The RHQ Server has a fixed number of plugin containers available. If you have a need to write your own special type of server plugin, you'll need to write a new plugin container to handle that new type of plugin. Typically, you will not have to do this. If you need to write a server plugin that doesn't fit in with one of the specific types of plugins currently supported (e.g. "content" plugins, or "alert" plugins as examples), then you usually will just write a "generic" plugin, which will be managed by the catch-all generic plugin container. If you want to write your own plugin container, you'll have to follow some rules and guidelines specified here. Plugin containers are not meant to be "pluggable" into the RHQ Server - they are fixed and built directly into the RHQ Server. When you create new ones, you create them directly inside the core RHQ code.

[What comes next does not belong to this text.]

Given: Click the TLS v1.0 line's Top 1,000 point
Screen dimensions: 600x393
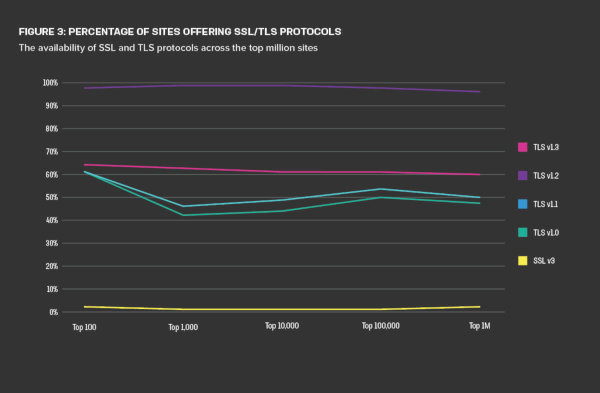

But again, this is rarely needed by typical server plugin developers since the generic plugin container will be able to handle most anything you'll want to cook up.
When you build your plugin, it would be nice to know if the plugin descriptor is correct prior to deploying it in the server. There is now a ServerPluginValidatorUtil class that can be used to validate one or more server plugins.
The base plugin validation does the following:
- Verifies the XML is well-formed and validates with the proper server plugin XML Schema
- Validates that, if a plugin component is specified, that its class is found in the plugin jar and it can be instantiated.
- Validates that all scheduled jobs are configured properly
For each specific type of plugin, additional validation rules are applied. Each type of plugin can have its own validator to apply its own rules to a plugin. Currently, the different validators are the following:
If you add more plugins to the RHQ master codebase, you need to remember to add the new plugin to the validate-all-serverplugins pom.xml - specifically, you have to add the new plugin jar to the test classpath of the validator java environment.